YOUR OBJECTIVE | Copy precisely the first line of the material below and every later line, stopping with the line that contains "Twitter (167, 2516)".

INPUT |
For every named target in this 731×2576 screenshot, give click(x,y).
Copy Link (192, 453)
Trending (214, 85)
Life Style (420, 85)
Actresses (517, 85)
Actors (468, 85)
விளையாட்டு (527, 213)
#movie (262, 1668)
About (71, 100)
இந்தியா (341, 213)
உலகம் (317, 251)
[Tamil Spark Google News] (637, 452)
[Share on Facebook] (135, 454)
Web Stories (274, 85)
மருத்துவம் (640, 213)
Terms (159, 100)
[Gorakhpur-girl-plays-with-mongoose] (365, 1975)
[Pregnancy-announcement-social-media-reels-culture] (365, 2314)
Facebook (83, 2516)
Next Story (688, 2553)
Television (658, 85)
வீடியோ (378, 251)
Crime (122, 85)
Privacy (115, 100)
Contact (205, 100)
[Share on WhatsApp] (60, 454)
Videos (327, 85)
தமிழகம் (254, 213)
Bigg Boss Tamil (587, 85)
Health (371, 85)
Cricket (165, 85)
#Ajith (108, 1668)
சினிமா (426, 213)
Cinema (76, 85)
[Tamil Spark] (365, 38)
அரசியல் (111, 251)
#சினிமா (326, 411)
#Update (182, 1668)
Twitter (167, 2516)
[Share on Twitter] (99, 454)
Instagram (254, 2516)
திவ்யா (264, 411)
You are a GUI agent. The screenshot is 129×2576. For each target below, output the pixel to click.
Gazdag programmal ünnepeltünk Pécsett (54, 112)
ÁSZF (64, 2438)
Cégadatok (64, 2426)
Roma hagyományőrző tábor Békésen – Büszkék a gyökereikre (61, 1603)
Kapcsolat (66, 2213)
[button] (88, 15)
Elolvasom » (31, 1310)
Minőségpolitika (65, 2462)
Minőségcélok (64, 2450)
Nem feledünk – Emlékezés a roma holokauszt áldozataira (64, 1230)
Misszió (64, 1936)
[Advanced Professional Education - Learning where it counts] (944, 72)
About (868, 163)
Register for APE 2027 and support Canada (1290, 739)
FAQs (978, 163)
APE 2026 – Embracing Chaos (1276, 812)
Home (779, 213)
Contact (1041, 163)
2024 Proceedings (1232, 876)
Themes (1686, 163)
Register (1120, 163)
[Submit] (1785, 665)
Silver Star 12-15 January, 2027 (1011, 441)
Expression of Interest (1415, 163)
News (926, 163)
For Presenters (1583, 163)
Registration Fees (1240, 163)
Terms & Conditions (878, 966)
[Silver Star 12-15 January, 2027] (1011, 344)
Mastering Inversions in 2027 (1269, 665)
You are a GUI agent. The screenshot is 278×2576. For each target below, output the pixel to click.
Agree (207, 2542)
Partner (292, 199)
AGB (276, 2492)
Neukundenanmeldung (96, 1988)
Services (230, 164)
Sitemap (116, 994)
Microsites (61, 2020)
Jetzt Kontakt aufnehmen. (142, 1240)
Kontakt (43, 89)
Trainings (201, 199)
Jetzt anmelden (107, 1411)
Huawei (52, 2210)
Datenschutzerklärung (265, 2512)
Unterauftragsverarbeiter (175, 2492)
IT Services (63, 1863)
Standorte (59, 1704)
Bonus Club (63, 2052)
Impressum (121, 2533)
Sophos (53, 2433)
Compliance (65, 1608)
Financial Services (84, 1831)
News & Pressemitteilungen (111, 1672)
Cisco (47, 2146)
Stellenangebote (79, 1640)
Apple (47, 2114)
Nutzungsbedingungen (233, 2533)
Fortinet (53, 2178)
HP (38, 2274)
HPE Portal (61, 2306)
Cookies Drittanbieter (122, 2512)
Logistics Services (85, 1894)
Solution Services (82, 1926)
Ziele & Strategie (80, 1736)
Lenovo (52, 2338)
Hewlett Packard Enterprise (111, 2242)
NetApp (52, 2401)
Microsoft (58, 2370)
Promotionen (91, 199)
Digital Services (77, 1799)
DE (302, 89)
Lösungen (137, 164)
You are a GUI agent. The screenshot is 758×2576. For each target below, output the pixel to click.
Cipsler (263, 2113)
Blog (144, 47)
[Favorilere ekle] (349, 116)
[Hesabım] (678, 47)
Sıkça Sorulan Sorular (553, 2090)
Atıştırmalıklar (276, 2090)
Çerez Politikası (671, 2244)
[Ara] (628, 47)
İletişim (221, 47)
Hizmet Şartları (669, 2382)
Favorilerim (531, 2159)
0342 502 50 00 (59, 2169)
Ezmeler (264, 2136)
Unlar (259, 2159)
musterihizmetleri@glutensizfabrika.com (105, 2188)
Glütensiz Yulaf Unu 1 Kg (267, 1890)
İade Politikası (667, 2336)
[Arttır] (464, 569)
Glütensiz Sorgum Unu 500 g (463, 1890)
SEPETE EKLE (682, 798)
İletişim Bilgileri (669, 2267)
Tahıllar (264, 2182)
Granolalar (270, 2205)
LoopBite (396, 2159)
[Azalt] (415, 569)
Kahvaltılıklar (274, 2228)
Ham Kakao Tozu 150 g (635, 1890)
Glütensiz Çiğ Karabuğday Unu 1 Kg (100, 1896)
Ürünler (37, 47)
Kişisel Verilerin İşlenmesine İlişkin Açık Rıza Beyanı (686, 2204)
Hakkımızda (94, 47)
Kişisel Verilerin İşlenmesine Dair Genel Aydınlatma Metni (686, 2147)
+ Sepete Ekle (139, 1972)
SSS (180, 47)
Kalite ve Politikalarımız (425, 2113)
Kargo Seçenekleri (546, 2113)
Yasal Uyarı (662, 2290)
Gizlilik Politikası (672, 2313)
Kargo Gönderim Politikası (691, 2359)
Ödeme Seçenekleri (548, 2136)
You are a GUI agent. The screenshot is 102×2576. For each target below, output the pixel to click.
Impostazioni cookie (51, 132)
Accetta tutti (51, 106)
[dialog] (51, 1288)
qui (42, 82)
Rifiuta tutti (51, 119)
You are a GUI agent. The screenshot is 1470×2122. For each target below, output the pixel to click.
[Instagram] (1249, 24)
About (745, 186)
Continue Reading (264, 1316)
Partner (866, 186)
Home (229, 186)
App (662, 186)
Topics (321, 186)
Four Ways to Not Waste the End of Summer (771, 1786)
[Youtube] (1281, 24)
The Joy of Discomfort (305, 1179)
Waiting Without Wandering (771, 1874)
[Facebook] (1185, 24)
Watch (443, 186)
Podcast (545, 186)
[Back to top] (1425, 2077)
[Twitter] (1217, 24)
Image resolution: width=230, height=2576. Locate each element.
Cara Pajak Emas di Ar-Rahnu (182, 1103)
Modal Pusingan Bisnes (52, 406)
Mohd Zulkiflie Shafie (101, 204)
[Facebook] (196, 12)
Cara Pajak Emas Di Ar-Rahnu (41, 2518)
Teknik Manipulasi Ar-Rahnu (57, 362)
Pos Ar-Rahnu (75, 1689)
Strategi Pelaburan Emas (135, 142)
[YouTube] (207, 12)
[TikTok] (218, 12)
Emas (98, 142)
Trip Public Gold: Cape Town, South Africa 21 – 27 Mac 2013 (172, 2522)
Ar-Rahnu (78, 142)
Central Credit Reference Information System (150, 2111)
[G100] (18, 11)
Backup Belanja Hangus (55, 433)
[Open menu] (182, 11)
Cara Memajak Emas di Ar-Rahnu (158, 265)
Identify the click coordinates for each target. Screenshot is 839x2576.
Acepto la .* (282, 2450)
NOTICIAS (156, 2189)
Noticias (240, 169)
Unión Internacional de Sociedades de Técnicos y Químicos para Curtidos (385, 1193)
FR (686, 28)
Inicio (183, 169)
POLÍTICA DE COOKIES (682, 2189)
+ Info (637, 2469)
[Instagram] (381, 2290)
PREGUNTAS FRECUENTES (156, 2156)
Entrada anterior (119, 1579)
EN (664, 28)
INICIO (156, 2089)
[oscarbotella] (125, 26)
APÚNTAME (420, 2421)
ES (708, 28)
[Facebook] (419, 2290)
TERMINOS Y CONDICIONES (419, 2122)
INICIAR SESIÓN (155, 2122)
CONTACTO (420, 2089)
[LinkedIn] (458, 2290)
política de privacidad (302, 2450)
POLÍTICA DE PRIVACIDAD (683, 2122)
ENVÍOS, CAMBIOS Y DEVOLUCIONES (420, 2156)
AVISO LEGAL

SOLVED PROBLEM |
For every named target in this 731×2576 screenshot, give click(x,y).
Copy Link (192, 453)
Trending (214, 85)
Life Style (420, 85)
Actresses (517, 85)
Actors (468, 85)
விளையாட்டு (527, 213)
#movie (262, 1668)
About (71, 100)
இந்தியா (341, 213)
உலகம் (317, 251)
[Tamil Spark Google News] (637, 452)
[Share on Facebook] (135, 454)
Web Stories (274, 85)
மருத்துவம் (640, 213)
Terms (159, 100)
[Gorakhpur-girl-plays-with-mongoose] (365, 1975)
[Pregnancy-announcement-social-media-reels-culture] (365, 2314)
Facebook (83, 2516)
Next Story (688, 2553)
Television (658, 85)
வீடியோ (378, 251)
Crime (122, 85)
Privacy (115, 100)
Contact (205, 100)
[Share on WhatsApp] (60, 454)
Videos (327, 85)
தமிழகம் (254, 213)
Bigg Boss Tamil (587, 85)
Health (371, 85)
Cricket (165, 85)
#Ajith (108, 1668)
சினிமா (426, 213)
Cinema (76, 85)
[Tamil Spark] (365, 38)
அரசியல் (111, 251)
#சினிமா (326, 411)
#Update (182, 1668)
Twitter (167, 2516)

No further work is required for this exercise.